# BRIEF:
Below are some records. Return exactly the lines from the one with "You are a computer-use" to the one with "Instruction: Click the", and nothing else.

++++ DATA EXCERPTS

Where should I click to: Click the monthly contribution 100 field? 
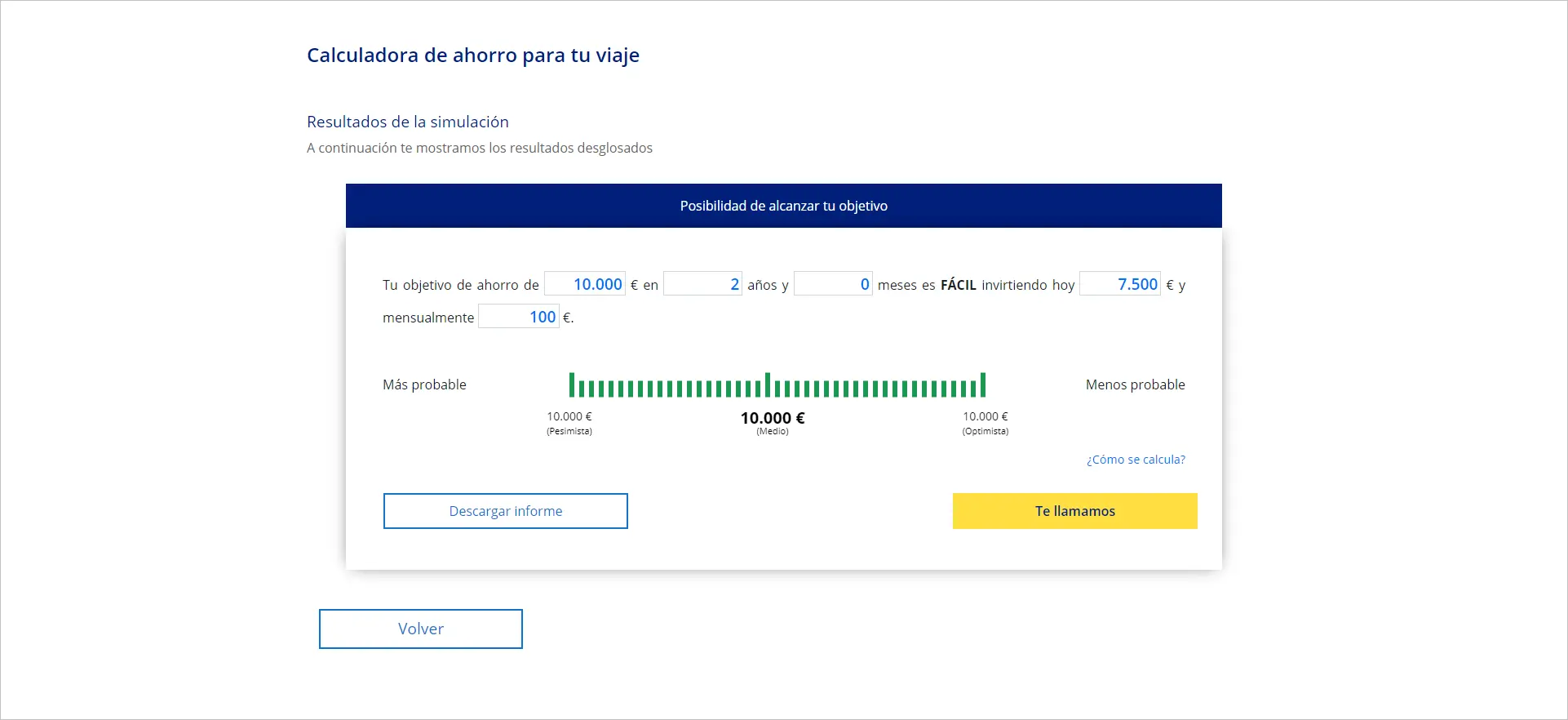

++++++++
++++ DATA EXCERPTS

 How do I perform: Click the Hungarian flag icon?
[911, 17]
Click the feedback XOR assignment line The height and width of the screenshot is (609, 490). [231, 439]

++++++++
++++ DATA EXCERPTS

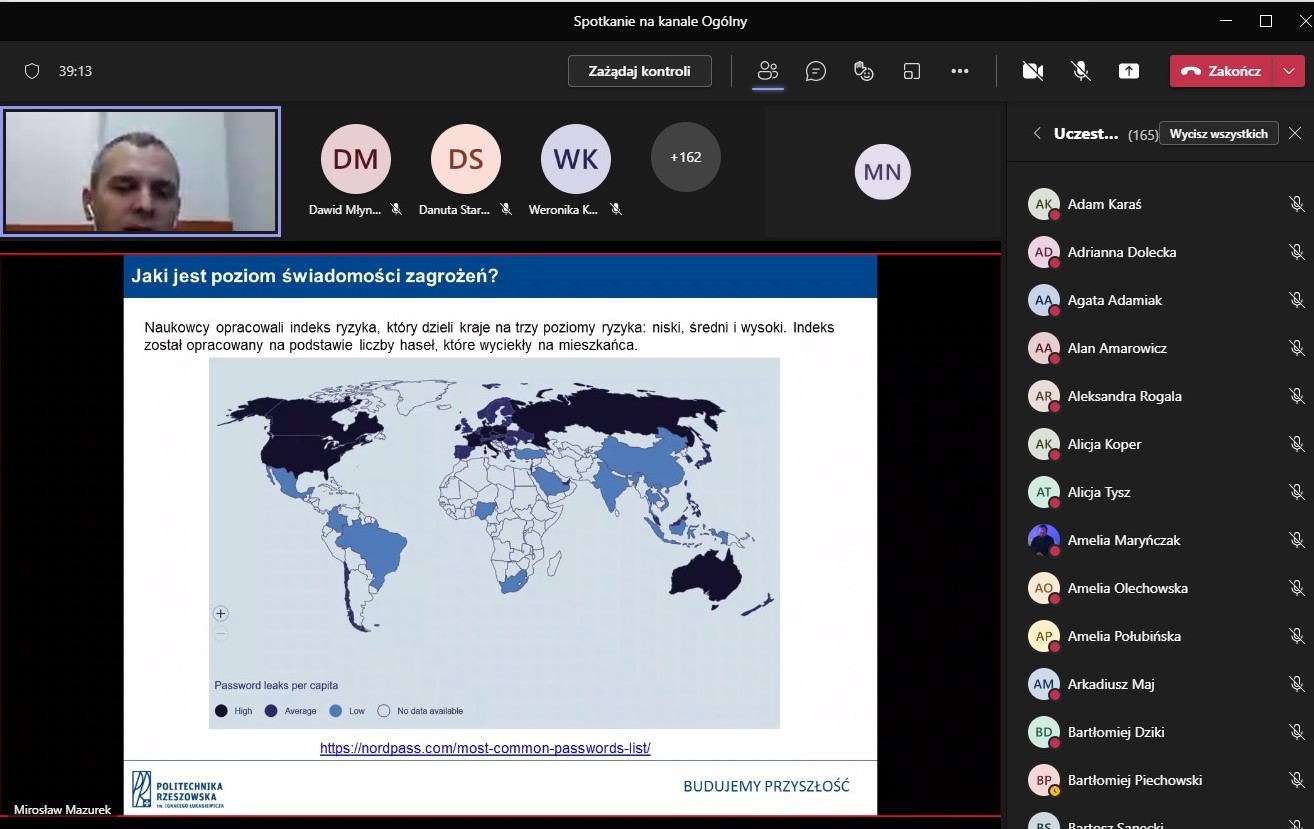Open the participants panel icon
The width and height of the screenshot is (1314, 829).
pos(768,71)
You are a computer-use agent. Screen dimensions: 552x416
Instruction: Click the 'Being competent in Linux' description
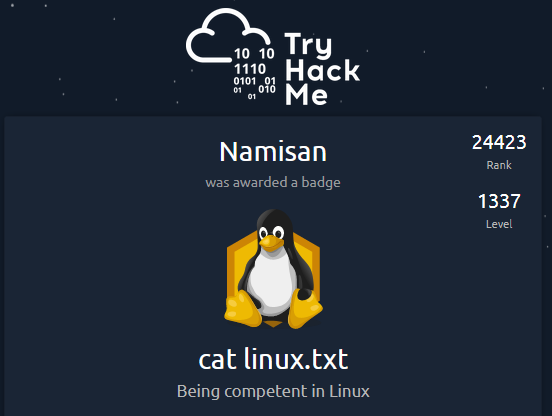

++++++++

# SOLUTION TO THIS TASK:
You are a computer-use agent. Screen dimensions: 552x416
Instruction: Click the 'Being competent in Linux' description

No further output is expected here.